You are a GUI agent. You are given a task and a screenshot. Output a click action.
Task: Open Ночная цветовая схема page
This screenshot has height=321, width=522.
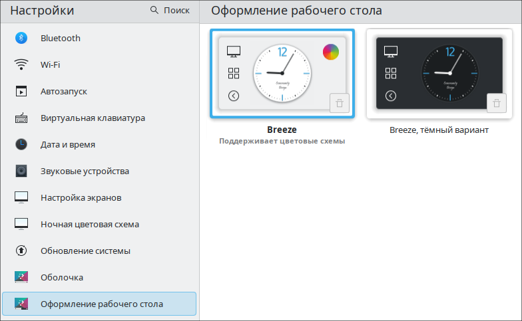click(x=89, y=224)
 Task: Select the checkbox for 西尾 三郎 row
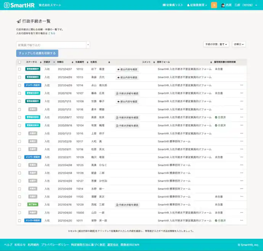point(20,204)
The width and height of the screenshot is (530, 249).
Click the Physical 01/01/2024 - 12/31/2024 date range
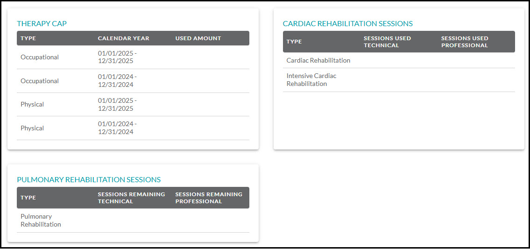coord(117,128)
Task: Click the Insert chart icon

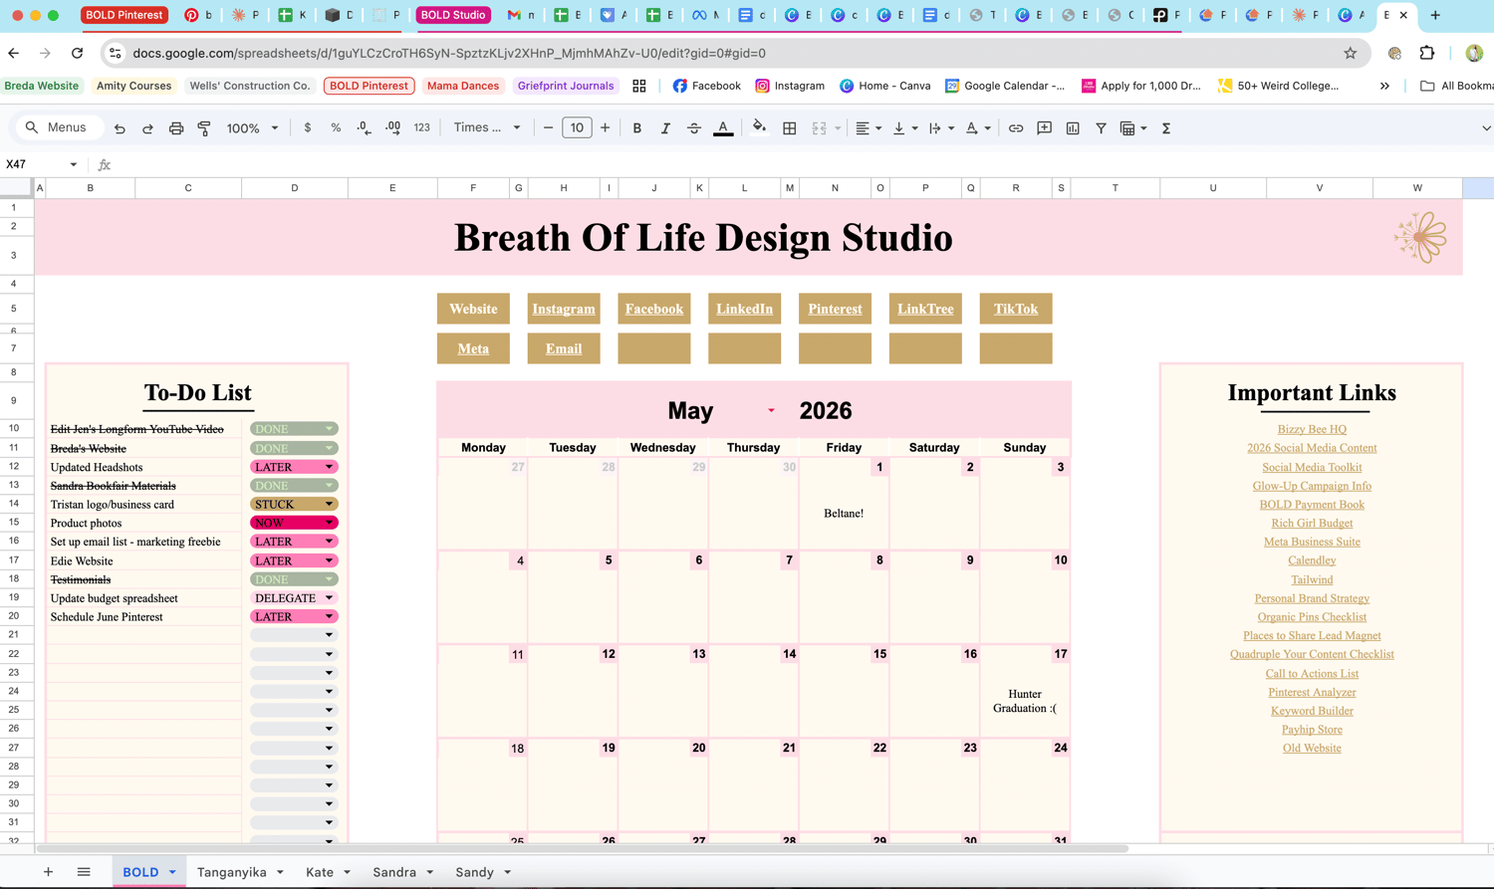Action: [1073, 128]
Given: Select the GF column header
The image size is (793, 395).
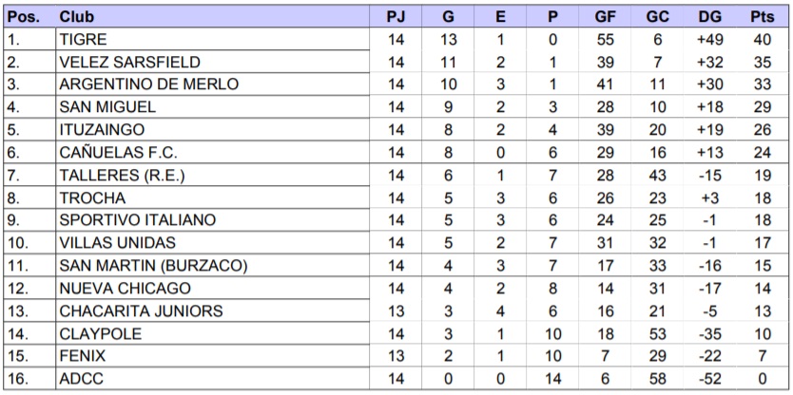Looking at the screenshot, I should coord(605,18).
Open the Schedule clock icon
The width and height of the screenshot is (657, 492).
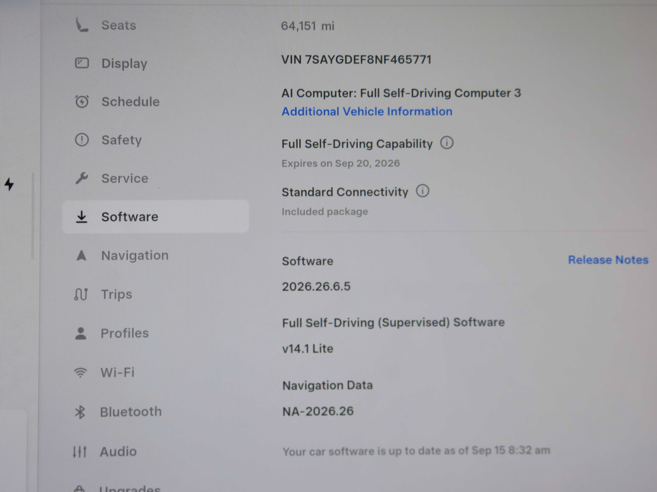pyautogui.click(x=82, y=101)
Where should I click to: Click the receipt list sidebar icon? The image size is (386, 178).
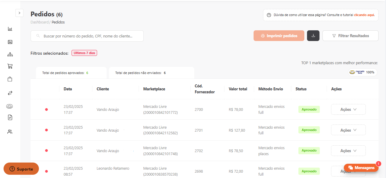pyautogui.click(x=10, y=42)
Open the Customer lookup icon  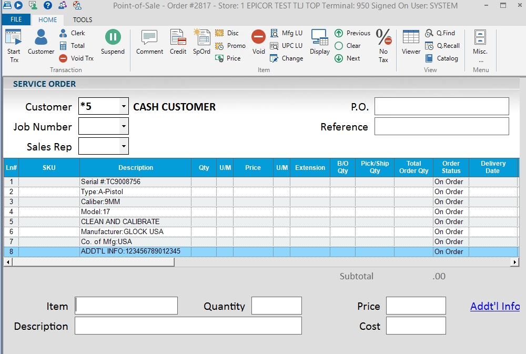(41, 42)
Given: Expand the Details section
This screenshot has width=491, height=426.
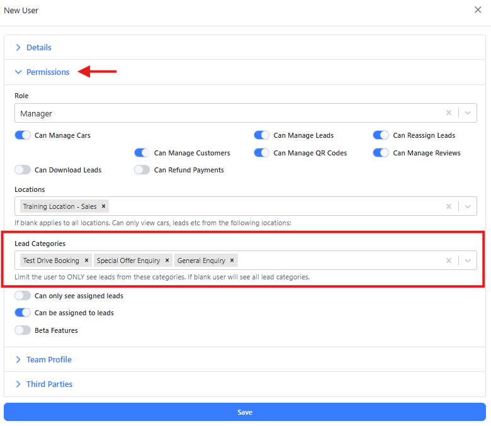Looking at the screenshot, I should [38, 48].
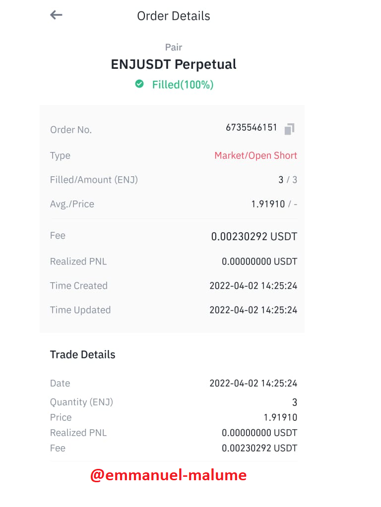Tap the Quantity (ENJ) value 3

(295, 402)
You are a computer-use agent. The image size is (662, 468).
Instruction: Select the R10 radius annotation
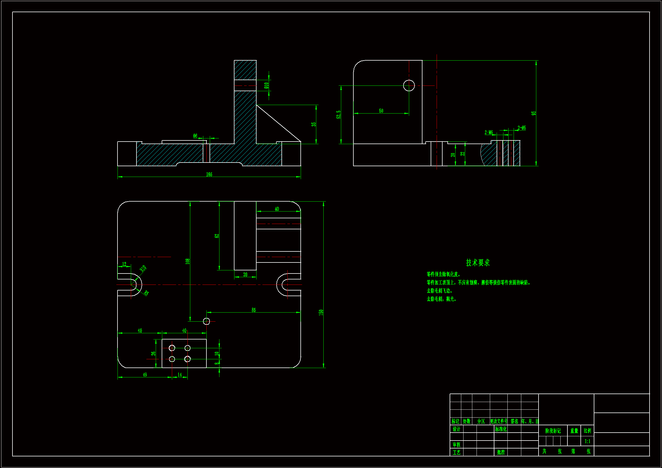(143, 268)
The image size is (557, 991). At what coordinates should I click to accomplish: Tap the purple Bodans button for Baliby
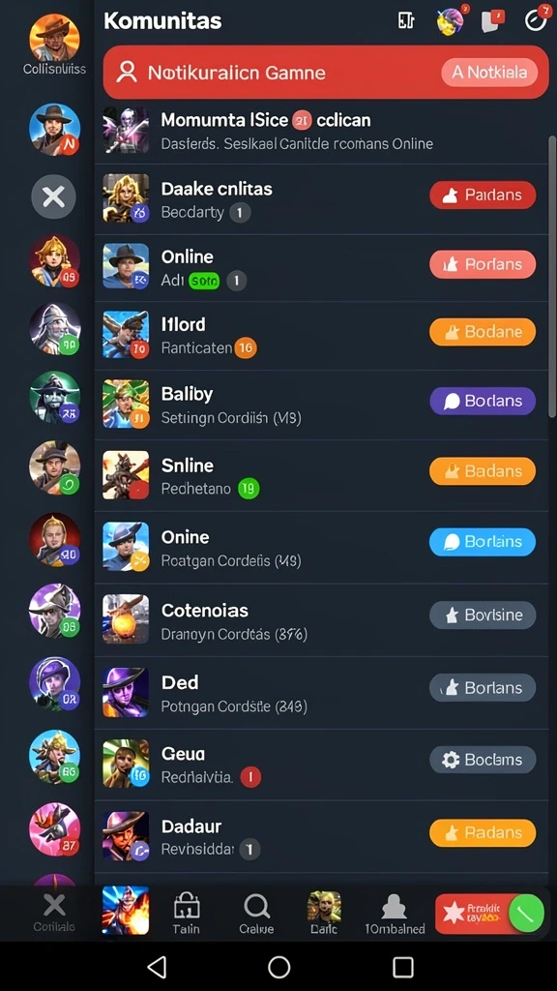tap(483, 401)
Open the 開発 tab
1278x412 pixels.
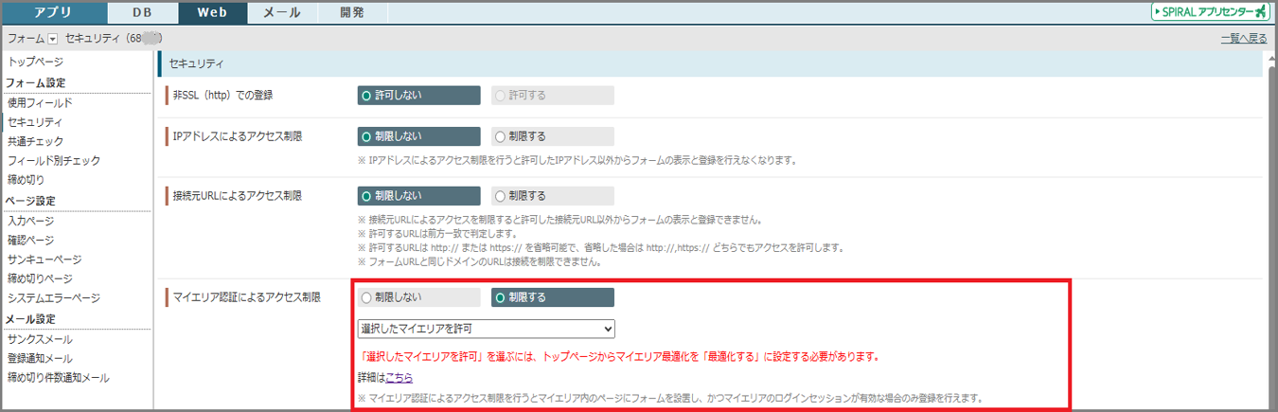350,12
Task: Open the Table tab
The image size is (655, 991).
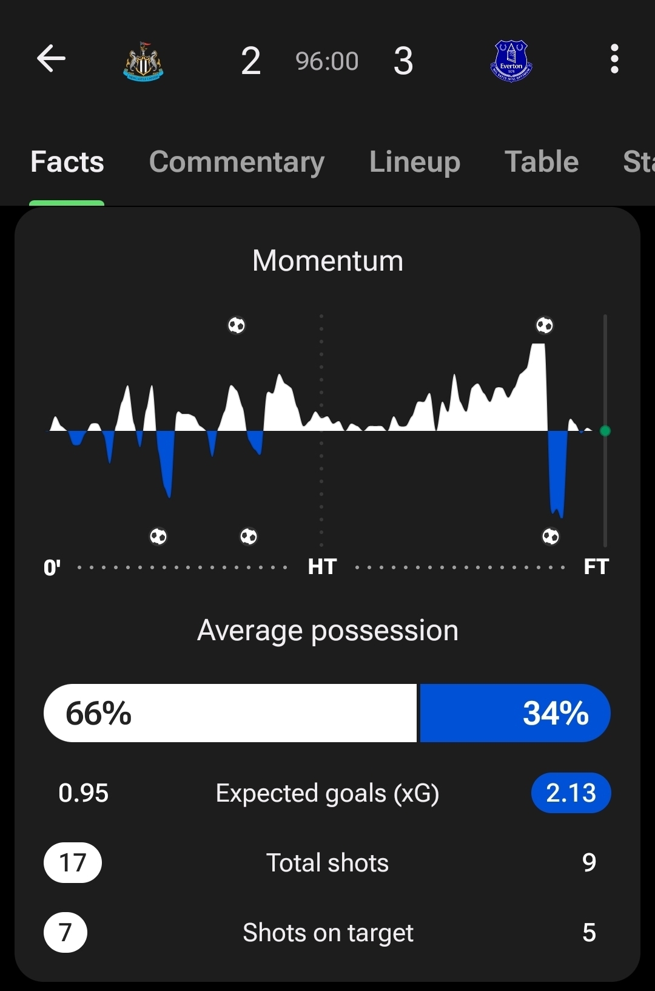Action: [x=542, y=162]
--------------------------------
**ASSIGNED TASK**
Please, without any of the pictures, set down exactly the lines from the beginning of the listing to the line that contains "Given: Select the GF column header", inclusive.

**REPLY**
You are a GUI agent. You are given a task and a screenshot. Output a click action.
Task: Open Ночная цветовая схема page
This screenshot has height=321, width=522.
click(x=89, y=224)
 Task: Select the checkbox for 西尾 三郎 row
point(20,204)
The width and height of the screenshot is (530, 249).
Click the Physical 01/01/2024 - 12/31/2024 date range
coord(117,128)
Task: Click the Insert chart icon

Action: [1073, 128]
Given: Select the GF column header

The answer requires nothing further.